### Task
Reproduce the entire listing below word for word, leaving nothing out and changing nothing.

[Position data for words and items]
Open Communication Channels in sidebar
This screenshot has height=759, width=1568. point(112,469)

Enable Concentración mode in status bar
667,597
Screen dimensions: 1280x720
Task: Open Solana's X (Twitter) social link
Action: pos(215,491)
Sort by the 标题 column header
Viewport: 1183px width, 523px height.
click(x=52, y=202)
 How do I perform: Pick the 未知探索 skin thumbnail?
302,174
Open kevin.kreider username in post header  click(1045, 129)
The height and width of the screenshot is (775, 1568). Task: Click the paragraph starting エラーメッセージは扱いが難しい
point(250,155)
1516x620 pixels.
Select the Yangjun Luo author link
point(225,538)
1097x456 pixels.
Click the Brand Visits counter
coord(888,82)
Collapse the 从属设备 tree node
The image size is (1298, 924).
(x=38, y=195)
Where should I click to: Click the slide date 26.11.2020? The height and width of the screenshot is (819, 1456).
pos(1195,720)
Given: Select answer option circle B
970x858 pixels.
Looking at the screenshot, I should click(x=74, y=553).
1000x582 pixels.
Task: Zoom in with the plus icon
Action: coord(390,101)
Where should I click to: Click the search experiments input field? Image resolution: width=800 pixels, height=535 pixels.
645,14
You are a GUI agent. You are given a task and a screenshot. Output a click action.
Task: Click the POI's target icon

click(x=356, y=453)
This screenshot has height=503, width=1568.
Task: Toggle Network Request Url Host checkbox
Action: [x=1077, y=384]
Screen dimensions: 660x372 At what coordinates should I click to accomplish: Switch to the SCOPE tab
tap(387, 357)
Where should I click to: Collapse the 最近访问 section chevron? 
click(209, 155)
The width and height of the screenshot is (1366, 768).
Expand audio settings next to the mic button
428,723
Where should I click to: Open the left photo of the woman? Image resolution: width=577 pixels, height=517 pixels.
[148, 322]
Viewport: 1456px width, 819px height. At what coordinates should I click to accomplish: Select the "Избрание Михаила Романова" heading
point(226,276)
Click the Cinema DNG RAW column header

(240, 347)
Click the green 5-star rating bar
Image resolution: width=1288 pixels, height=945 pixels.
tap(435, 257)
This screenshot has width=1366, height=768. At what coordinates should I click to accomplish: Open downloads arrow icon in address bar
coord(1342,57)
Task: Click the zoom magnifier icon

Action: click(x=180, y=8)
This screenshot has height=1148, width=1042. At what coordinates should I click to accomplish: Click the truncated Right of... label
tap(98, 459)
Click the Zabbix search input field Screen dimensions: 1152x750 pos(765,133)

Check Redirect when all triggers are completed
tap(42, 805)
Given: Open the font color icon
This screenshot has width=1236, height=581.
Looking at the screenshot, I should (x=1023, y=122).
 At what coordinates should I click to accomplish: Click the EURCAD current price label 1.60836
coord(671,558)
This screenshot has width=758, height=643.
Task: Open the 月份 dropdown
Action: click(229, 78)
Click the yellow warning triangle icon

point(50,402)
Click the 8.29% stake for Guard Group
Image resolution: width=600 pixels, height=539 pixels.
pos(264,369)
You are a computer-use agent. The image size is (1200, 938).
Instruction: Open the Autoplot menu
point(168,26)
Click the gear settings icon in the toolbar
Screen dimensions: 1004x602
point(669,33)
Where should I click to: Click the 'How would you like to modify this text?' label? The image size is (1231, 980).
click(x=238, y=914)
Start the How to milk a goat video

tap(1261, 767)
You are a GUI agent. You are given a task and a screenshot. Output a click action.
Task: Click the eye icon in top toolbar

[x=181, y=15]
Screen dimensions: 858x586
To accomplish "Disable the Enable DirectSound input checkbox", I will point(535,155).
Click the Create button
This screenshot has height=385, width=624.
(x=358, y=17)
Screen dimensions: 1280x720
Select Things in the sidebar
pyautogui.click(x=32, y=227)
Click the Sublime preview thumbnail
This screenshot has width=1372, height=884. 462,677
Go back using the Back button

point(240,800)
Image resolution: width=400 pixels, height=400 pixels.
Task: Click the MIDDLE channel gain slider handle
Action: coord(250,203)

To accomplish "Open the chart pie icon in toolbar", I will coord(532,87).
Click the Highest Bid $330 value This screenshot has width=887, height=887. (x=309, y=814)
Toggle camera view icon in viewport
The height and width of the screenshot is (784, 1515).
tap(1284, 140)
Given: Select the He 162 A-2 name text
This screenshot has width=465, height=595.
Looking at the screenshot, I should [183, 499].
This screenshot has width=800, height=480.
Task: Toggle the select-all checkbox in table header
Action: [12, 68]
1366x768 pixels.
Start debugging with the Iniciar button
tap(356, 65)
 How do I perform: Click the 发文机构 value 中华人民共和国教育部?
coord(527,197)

### Answer to this problem
Open Communication Channels in sidebar
This screenshot has height=759, width=1568. point(112,469)

Enable Concentración mode in status bar
667,597
Screen dimensions: 1280x720
Task: Open Solana's X (Twitter) social link
Action: pos(215,491)
Sort by the 标题 column header
Viewport: 1183px width, 523px height.
click(x=52, y=202)
 How do I perform: Pick the 未知探索 skin thumbnail?
302,174
Open kevin.kreider username in post header  click(1045, 129)
The height and width of the screenshot is (775, 1568). Task: Click the paragraph starting エラーメッセージは扱いが難しい
point(250,155)
1516x620 pixels.
Select the Yangjun Luo author link
point(225,538)
1097x456 pixels.
Click the Brand Visits counter
coord(888,82)
Collapse the 从属设备 tree node
The image size is (1298, 924).
(x=38, y=195)
Where should I click to: Click the slide date 26.11.2020? The height and width of the screenshot is (819, 1456).
pos(1195,720)
Given: Select answer option circle B
970x858 pixels.
Looking at the screenshot, I should click(x=74, y=553).
1000x582 pixels.
Task: Zoom in with the plus icon
Action: coord(390,101)
Where should I click to: Click the search experiments input field? Image resolution: width=800 pixels, height=535 pixels.
645,14
You are a GUI agent. You are given a task and a screenshot. Output a click action.
Task: Click the POI's target icon

click(x=356, y=453)
This screenshot has height=503, width=1568.
Task: Toggle Network Request Url Host checkbox
Action: [x=1077, y=384]
Screen dimensions: 660x372 At what coordinates should I click to accomplish: Switch to the SCOPE tab
tap(387, 357)
Where should I click to: Collapse the 最近访问 section chevron? 
click(209, 155)
The width and height of the screenshot is (1366, 768).
Expand audio settings next to the mic button
428,723
Where should I click to: Open the left photo of the woman? Image resolution: width=577 pixels, height=517 pixels.
[148, 322]
Viewport: 1456px width, 819px height. At what coordinates should I click to accomplish: Select the "Избрание Михаила Романова" heading
point(226,276)
Click the Cinema DNG RAW column header

(240, 347)
Click the green 5-star rating bar
Image resolution: width=1288 pixels, height=945 pixels.
tap(435, 257)
This screenshot has width=1366, height=768. At what coordinates should I click to accomplish: Open downloads arrow icon in address bar
coord(1342,57)
Task: Click the zoom magnifier icon

Action: click(x=180, y=8)
This screenshot has height=1148, width=1042. At what coordinates should I click to accomplish: Click the truncated Right of... label
tap(98, 459)
Click the Zabbix search input field Screen dimensions: 1152x750 pos(765,133)

Check Redirect when all triggers are completed
tap(42, 805)
Given: Open the font color icon
This screenshot has width=1236, height=581.
Looking at the screenshot, I should (x=1023, y=122).
 At what coordinates should I click to accomplish: Click the EURCAD current price label 1.60836
coord(671,558)
This screenshot has width=758, height=643.
Task: Open the 月份 dropdown
Action: click(229, 78)
Click the yellow warning triangle icon

point(50,402)
Click the 8.29% stake for Guard Group
Image resolution: width=600 pixels, height=539 pixels.
pos(264,369)
You are a computer-use agent. The image size is (1200, 938).
Instruction: Open the Autoplot menu
point(168,26)
Click the gear settings icon in the toolbar
Screen dimensions: 1004x602
point(669,33)
Where should I click to: Click the 'How would you like to modify this text?' label? The image size is (1231, 980).
click(x=238, y=914)
Start the How to milk a goat video

tap(1261, 767)
You are a GUI agent. You are given a task and a screenshot. Output a click action.
Task: Click the eye icon in top toolbar

[x=181, y=15]
Screen dimensions: 858x586
To accomplish "Disable the Enable DirectSound input checkbox", I will point(535,155).
Click the Create button
This screenshot has height=385, width=624.
(x=358, y=17)
Screen dimensions: 1280x720
Select Things in the sidebar
pyautogui.click(x=32, y=227)
Click the Sublime preview thumbnail
This screenshot has width=1372, height=884. 462,677
Go back using the Back button

point(240,800)
Image resolution: width=400 pixels, height=400 pixels.
Task: Click the MIDDLE channel gain slider handle
Action: coord(250,203)

To accomplish "Open the chart pie icon in toolbar", I will coord(532,87).
Click the Highest Bid $330 value This screenshot has width=887, height=887. (x=309, y=814)
Toggle camera view icon in viewport
The height and width of the screenshot is (784, 1515).
tap(1284, 140)
Given: Select the He 162 A-2 name text
This screenshot has width=465, height=595.
Looking at the screenshot, I should [183, 499].
This screenshot has width=800, height=480.
Task: Toggle the select-all checkbox in table header
Action: [12, 68]
1366x768 pixels.
Start debugging with the Iniciar button
tap(356, 65)
 How do I perform: Click the 发文机构 value 中华人民共和国教育部?
coord(527,197)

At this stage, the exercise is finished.